BRANO ESTRATTO.
___

La Corte, pertanto, applica con rigore il principio secondo cui a distinte sfere di competenza corrispondono differenti profili di responsabilità, commisurati alla natura e al contenuto dei doveri violati.

Conclusioni: la funzione sistemica della giurisdizione contabile

In definitiva, la sentenza n. 247/2025 si qualifica come un intervento giurisdizionale che, oltre a ristorare il danno patrimoniale, assume una funzione sistemica. Essa opera come un meccanismo di chiusura del sistema di accountability, sanzionando le disfunzioni organizzative e le carenze di performance che i controlli interni non hanno saputo prevenire né correggere. La pronuncia riafferma che il corretto esercizio della funzione amministrativa e dirigenziale non può prescindere da una gestione per obiettivi e per risultati, la cui violazione, se produttiva di danno, genera una responsabilità personale, diretta e patrimonialmente sanzionata.

¹ A. Ripepi, A. PellegrinoIl DDL Merito come strumento di riorganizzazione strategica: riflessioni giuridiche sulla valutazione nella PA tra efficienza e imparzialità, p. 1. Gli autori evidenziano come la misurazione della performance sia normativamente orientata «al miglioramento della qualità dei servizi offerti dalle amministrazioni pubbliche» e alla creazione di valore.

___

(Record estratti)
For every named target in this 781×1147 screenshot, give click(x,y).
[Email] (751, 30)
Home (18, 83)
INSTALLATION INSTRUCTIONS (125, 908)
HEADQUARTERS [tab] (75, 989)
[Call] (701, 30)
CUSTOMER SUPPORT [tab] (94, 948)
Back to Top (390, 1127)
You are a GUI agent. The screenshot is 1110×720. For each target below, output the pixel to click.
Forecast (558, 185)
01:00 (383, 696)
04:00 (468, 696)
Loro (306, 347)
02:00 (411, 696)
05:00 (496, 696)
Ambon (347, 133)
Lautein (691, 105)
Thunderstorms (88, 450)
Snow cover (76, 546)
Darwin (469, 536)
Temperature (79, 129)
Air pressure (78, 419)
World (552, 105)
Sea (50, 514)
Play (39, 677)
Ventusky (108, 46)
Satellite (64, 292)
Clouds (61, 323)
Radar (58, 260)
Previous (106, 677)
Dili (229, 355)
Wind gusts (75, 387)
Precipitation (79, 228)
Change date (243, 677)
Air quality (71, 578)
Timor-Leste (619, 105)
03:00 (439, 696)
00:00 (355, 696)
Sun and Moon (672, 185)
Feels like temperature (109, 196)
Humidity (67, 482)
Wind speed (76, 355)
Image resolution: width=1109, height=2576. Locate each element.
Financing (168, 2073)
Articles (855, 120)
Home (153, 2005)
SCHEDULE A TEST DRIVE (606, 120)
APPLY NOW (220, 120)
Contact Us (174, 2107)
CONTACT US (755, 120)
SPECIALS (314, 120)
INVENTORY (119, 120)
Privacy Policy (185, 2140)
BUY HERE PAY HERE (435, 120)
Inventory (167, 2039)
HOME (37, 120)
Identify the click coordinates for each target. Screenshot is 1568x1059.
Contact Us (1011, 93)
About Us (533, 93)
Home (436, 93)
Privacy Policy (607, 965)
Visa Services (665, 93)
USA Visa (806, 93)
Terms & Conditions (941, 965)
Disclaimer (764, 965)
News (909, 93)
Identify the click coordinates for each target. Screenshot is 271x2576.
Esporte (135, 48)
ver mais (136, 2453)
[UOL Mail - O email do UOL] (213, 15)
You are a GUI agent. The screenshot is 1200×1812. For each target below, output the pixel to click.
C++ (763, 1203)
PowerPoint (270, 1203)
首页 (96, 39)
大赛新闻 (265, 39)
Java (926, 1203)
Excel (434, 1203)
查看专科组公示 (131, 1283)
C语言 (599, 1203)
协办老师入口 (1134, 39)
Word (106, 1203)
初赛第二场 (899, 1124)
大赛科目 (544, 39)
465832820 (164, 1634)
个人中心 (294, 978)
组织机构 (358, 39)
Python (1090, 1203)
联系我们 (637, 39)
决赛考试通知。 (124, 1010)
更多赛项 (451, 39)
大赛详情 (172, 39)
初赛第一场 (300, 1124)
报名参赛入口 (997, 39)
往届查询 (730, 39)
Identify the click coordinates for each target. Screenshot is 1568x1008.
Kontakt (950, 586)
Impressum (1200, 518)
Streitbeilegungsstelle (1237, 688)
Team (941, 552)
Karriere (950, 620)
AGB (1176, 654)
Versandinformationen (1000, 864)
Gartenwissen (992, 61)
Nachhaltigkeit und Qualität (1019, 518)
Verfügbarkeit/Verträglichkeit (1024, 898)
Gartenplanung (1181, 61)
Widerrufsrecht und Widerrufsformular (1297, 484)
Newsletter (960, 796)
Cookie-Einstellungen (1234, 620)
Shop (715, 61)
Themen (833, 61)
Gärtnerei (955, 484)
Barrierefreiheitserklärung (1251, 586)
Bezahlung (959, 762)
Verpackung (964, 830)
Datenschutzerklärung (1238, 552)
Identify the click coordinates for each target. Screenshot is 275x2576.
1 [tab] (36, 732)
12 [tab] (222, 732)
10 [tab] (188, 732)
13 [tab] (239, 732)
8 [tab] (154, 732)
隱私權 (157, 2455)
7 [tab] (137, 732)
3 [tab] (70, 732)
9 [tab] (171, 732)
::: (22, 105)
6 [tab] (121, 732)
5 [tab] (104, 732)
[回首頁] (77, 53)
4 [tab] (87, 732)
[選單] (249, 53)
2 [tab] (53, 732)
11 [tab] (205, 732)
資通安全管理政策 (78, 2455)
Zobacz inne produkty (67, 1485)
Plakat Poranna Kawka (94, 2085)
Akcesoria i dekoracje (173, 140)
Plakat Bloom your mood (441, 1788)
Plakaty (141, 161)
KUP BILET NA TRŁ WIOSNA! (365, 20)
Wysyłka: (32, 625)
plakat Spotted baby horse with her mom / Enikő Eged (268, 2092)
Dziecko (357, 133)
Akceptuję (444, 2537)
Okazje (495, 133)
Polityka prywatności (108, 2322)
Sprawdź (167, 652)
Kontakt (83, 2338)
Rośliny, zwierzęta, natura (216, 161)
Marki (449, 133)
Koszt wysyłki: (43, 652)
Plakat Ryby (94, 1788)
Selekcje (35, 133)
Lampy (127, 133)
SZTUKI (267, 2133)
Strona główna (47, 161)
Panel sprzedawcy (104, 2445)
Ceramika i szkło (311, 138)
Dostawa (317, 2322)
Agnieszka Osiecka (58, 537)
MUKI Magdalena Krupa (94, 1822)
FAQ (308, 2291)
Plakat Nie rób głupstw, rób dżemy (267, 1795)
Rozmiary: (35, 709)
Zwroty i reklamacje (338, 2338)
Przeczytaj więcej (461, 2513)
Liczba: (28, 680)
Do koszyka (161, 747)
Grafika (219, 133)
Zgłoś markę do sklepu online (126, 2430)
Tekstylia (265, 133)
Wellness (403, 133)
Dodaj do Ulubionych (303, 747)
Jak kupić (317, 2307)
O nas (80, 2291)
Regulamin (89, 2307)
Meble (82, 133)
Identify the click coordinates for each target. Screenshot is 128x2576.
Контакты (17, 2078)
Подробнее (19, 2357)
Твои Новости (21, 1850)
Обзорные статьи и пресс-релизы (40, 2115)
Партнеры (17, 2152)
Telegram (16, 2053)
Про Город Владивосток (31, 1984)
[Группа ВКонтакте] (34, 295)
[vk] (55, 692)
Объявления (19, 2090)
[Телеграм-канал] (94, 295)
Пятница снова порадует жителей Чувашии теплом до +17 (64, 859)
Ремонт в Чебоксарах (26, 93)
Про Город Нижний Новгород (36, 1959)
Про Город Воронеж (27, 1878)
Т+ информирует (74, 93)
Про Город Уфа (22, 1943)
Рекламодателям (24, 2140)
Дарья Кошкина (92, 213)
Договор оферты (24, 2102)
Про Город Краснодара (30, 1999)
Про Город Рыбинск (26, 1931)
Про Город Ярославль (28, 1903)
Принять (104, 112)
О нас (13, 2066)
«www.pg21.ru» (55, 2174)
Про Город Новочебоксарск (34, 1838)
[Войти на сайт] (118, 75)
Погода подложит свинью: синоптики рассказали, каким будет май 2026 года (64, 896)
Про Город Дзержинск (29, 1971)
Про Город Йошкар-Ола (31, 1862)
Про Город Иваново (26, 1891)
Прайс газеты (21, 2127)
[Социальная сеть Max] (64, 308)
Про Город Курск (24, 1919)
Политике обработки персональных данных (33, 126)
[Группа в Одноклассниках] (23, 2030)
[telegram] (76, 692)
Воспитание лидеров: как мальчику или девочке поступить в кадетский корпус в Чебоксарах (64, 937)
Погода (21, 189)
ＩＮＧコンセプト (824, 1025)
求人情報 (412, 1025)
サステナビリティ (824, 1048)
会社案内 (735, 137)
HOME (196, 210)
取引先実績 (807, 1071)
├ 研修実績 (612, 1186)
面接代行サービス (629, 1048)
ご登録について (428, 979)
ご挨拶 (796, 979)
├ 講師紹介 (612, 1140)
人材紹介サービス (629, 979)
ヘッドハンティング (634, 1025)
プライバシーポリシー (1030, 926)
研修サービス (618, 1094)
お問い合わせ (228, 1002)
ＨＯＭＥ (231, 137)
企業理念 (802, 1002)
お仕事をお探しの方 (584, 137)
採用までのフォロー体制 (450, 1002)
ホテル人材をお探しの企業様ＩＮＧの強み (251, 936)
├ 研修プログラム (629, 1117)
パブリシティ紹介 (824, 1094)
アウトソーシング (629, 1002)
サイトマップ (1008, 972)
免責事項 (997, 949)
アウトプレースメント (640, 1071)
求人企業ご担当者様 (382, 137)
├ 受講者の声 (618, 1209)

___

ELENCO ATTIVITÀ.
**a)** Riassumi in due frasi il brano sulla sentenza n. 247/2025.
**b)** Scrivi il seguito del brano sulla sentenza n. 247/2025.
Le righe non hanno alcun legame con il brano sulla sentenza n. 247/2025.

SOLUZIONI DELL'ESERCIZIO.
**a)** La sentenza n. 247/2025, oltre a ristorare il danno patrimoniale, assume una funzione sistemica e chiude il sistema di accountability, sanzionando le disfunzioni organizzative e le carenze di performance che i controlli interni non hanno prevenuto né corretto. La pronuncia riafferma che la funzione amministrativa e dirigenziale va esercitata con una gestione per obiettivi e per risultati, la cui violazione, se produttiva di danno, genera una responsabilità personale, diretta e patrimonialmente sanzionata.

**b)**
² M. FratiniManuale sistematico di diritto amministrativo, Neldiritto Editore, 2024, p. 310. L’autore descrive il ciclo di gestione della performance come un processo che «si articola in diverse fasi, tra cui la definizione e l’assegnazione degli obiettivi, il collegamento tra gli obiettivi e le risorse, il monitoraggio in corso di esercizio e la valutazione della performance organizzativa e individuale, per poi procedere con l’utilizzo dei sistemi premianti e la rendicontazione dei risultati agli organi di indirizzo politico-amministrativo e ai cittadini». La vicenda in esame dimostra il fallimento di ogni singola fase di questo ciclo.

³ Ibidem, p. 287. Si evidenzia come ai dirigenti spetti «la gestione finanziaria, tecnica e amministrativa mediante autonomi poteri di spesa, di organizzazione delle risorse umane, strumentali e di controllo. Essi sono responsabili in via esclusiva dell’attività amministrativa, della gestione e dei relativi risultati». La loro responsabilità è dunque diretta conseguenza del potere esclusivo che la legge attribuisce loro.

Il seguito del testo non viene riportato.